### Given problem
Put the lines starting with the one containing "Task: Clear the search with the X icon" and ending with the one containing "Action: [x=1269, y=217]" into a Markdown table with the columns Row and Line, skipping blank lines and leaving out the pictures. Include only those lines.

═════ Extracted material ═════

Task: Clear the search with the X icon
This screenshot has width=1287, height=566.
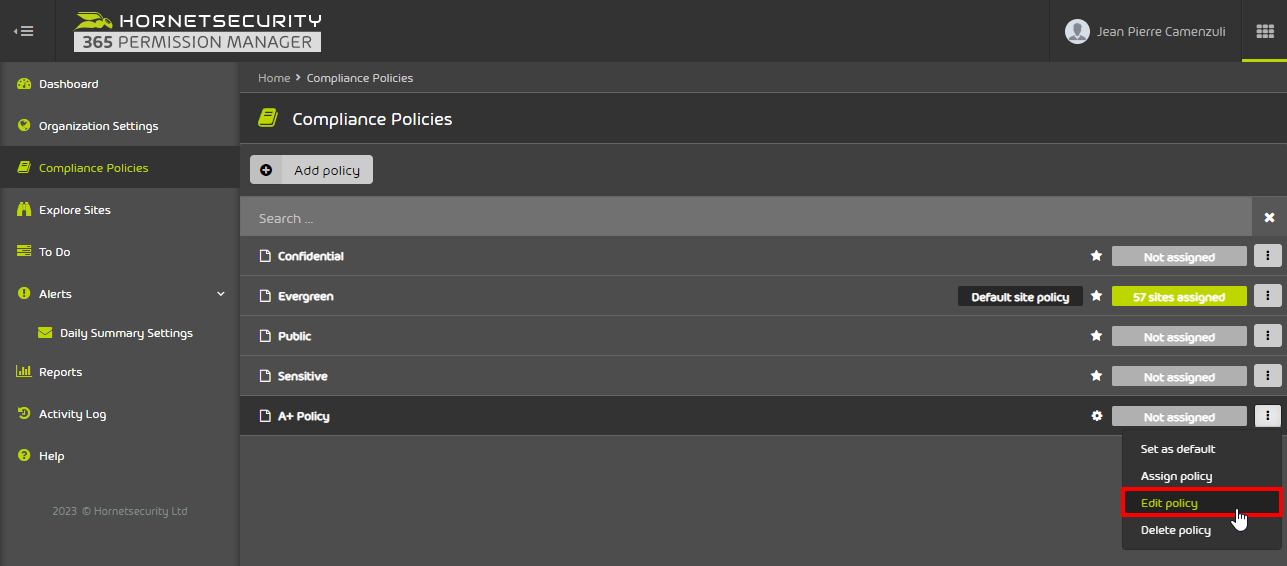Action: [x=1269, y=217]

═════
═════ Extracted material ═════

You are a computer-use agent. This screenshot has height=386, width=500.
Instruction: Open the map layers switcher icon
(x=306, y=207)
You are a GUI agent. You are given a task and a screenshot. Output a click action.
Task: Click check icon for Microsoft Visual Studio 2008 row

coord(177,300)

═════

### Written answer
| Row | Line |
|---|---|
| 1 | Task: Clear the search with the X icon |
| 2 | This screenshot has width=1287, height=566. |
| 3 | Action: [x=1269, y=217] |